The goal of AI development shouldn't be to perfectly replicate human cognition, a complex and perhaps unfalsifiable target. Instead, a more pragmatic approach is to draw high-level inspiration from nature to build novel forms of intelligence designed specifically to understand and serve human needs.
Broad improvements in AI's general reasoning are plateauing due to data saturation. The next major phase is vertical specialization. We will see an "explosion" of different models becoming superhuman in highly specific domains like chemistry or physics, rather than one model getting slightly better at everything.
To make genuine scientific breakthroughs, an AI needs to learn the abstract reasoning strategies and mental models of expert scientists. This involves teaching it higher-level concepts, such as thinking in terms of symmetries, a core principle in physics that current models lack.
The next leap in AI will come from integrating general-purpose reasoning models with specialized models for domains like biology or robotics. This fusion, creating a "single unified intelligence" across modalities, is the base case for achieving superintelligence.
Defining AGI as 'human-equivalent' is too limiting because human intelligence is capped by biology (e.g., an IQ of ~160). The truly transformative moment is when AI systems surpass these biological limits, providing access to problem-solving capabilities that are fundamentally greater than any human's.

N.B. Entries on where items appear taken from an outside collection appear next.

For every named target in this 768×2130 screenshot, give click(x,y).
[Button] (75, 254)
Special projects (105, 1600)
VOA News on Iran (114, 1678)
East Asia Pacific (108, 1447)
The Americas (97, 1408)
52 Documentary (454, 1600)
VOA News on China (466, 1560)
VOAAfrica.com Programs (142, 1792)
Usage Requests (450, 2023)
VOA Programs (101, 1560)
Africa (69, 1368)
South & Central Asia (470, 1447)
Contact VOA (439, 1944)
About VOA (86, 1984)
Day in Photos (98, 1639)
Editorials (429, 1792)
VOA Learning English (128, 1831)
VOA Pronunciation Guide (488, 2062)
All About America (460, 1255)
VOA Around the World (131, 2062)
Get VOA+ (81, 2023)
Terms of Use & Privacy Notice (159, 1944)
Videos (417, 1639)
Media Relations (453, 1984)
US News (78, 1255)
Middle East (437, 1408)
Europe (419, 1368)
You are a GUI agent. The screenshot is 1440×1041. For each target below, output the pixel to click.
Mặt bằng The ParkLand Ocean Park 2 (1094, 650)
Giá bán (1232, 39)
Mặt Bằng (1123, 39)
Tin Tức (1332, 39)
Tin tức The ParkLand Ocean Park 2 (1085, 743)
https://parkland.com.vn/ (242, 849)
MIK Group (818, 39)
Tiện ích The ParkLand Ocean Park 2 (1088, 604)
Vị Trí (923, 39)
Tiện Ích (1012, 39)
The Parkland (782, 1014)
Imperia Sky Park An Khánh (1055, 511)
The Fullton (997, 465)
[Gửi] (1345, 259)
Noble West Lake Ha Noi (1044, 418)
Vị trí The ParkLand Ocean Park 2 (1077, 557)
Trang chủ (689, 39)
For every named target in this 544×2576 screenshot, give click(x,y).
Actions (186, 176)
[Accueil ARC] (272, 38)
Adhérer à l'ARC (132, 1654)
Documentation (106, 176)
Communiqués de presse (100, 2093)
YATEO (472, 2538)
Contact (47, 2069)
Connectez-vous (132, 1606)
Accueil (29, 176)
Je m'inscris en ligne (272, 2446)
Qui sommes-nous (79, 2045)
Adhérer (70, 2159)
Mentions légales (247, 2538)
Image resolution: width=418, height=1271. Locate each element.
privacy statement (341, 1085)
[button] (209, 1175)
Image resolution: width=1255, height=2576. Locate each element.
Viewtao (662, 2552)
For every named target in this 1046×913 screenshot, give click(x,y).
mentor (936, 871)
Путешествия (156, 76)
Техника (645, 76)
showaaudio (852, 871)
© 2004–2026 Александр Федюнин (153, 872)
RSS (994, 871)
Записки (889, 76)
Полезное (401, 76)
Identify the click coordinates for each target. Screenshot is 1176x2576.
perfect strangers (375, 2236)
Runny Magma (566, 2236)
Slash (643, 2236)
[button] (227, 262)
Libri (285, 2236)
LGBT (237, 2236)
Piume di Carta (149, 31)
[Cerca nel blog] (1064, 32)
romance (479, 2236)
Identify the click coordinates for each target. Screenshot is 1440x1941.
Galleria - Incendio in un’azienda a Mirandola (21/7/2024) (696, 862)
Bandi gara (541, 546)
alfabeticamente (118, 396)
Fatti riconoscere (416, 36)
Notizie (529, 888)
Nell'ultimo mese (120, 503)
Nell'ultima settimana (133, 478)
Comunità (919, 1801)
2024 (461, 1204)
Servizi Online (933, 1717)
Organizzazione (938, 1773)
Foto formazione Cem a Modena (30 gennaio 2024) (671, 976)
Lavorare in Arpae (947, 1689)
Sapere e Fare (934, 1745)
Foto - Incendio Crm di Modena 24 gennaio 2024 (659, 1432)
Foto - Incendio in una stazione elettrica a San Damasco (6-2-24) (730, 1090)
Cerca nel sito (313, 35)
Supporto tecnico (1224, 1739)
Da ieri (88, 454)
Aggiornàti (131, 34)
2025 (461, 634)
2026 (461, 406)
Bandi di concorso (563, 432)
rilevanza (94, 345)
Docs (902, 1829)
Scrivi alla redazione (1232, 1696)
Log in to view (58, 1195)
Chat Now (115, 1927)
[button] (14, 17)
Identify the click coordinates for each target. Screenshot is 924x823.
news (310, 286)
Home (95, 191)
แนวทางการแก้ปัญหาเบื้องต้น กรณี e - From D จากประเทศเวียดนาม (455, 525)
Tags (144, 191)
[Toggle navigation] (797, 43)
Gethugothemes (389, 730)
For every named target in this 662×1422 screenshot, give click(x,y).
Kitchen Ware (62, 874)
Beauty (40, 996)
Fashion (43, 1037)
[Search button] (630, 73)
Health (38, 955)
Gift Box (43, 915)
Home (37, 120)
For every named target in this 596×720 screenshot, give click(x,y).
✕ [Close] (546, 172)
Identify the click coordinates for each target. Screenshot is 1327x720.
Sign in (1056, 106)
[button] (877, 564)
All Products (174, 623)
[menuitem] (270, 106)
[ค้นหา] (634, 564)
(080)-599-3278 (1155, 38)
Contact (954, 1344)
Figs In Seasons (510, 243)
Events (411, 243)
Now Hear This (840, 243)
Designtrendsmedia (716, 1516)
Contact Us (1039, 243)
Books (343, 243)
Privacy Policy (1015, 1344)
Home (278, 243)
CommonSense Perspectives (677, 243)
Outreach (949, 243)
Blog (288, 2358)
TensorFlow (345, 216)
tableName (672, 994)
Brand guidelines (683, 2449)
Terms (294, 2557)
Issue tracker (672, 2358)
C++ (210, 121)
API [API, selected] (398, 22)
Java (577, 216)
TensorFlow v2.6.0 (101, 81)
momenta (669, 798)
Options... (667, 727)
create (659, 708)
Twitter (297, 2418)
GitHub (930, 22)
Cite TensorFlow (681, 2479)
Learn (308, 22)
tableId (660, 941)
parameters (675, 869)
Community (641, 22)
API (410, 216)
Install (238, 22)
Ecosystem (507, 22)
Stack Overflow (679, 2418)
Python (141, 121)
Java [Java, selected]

The path to AGI won't be uniform. Instead, we'll see 'jagged superintelligence,' where models achieve superhuman capabilities in specific verticals with high verifiability, such as coding, finance, and scientific research. These specialized peaks of excellence will appear long before a generalized intelligence is achieved.
The pursuit of AGI is misguided. The real value of AI lies in creating reliable, interpretable, and scalable software systems that solve specific problems, much like traditional engineering. The goal should be "Artificial Programmable Intelligence" (API), not AGI.